Jude, qui est aussi grand que Judas et se tient exactement en face de lui, paraît l’écouter paisiblement ; mais il a un déclic violent et, d’un puissant revers de main, il étale Judas sur un des sièges puis, avec une colère contenue, sans éclat de voix, il se penche, et siffle sur son visage de lâche :
« Voilà pour la démence, reptile ! Et c’est seulement parce qu’il est à côté et que c’est le soir de la Pâque que je ne t’étrangle pas. Mais réfléchis, réfléchis bien ! S’il lui arrive du mal et qu’il n’est plus là pour arrêter ma force, nul ne te sauvera. C’est comme si tu avais déjà la corde au cou, et ce seront ces mains honnêtes et fortes d’artisan galiléen et de descendant du frondeur de Goliath qui feront ton affaire. Lève-toi, mollasson libertin ! Et surveille ta conduite ! »

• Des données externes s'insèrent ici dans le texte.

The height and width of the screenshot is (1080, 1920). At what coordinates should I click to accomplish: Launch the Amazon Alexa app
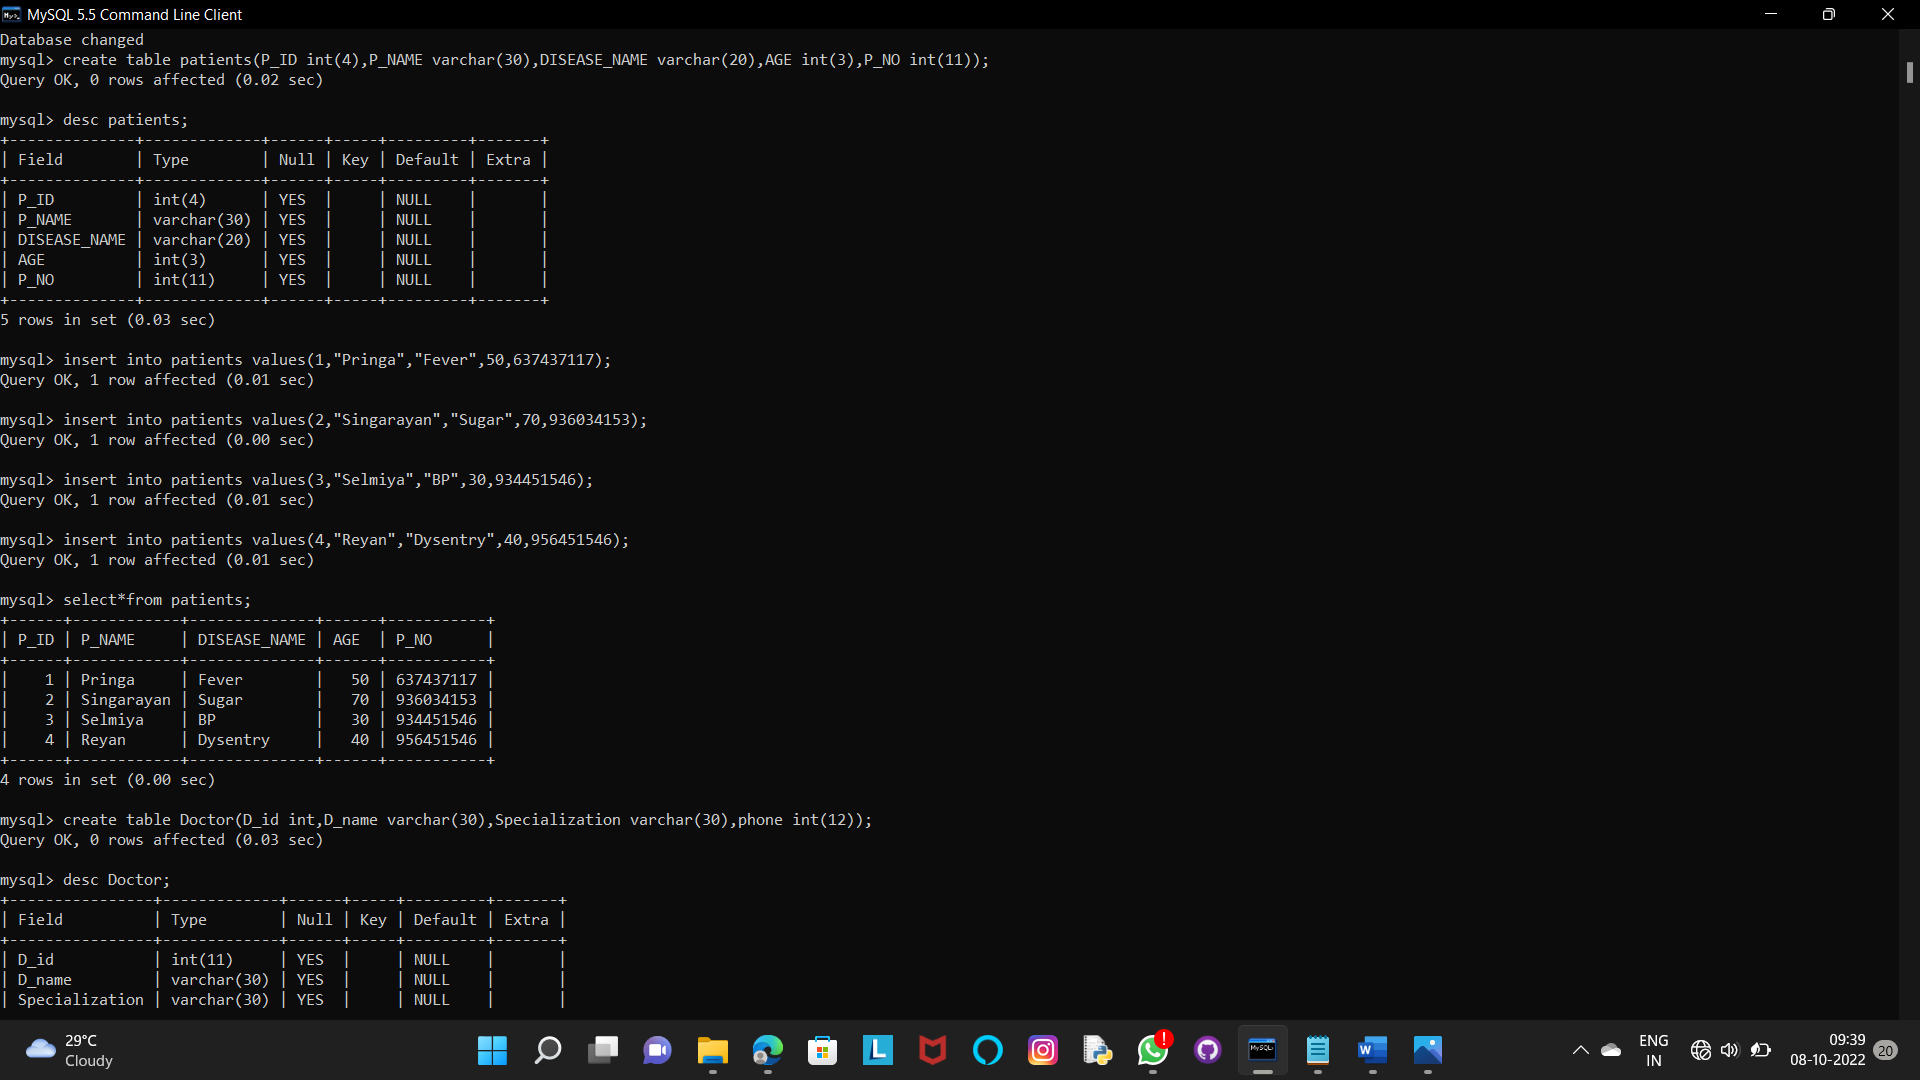pos(987,1051)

Judas, craignant peut-être que Jude ne soit au courant de son crime, ne réagit pas. Livide, il se relève, sans la moindre réaction. Et, ce qui me surprend, personne ne réagit au nouveau geste de Jude. Au contraire !… Il est clair que tous approuvent.
Jésus est arrivé, après les préparatifs de la Cène :
(...)
– Nos cheveux plus blancs que noirs peuvent t’assurer que nous ne nous sommes pas absentés par le désir de la chair, assure Simon le Zélote avec sérieux.
– Bien que… à tout âge on peut avoir cette faim… Les vieux sont pires que les jeunes… » lance Judas sur un ton offensif.
Simon le regarde et s’apprête à répliquer. Mais Jésus le regarde aussi et dit :
« Tu as mal aux dents ? Tu as la joue droite enflée et rouge.
– Oui, j’ai mal. Mais cela ne mérite pas qu’on s’en occupe. »
Les autres gardent le silence, et l’affaire se termine ainsi.
( D'autres provocations salaces de Judas vont suivre, ndt )
Jésus place chacun de ses apôtres autour de la table :
(...)
Jésus se plonge dans ses pensées, tête penchée, comme isolé dans son monde secret. Les autres le regardent sans mot dire.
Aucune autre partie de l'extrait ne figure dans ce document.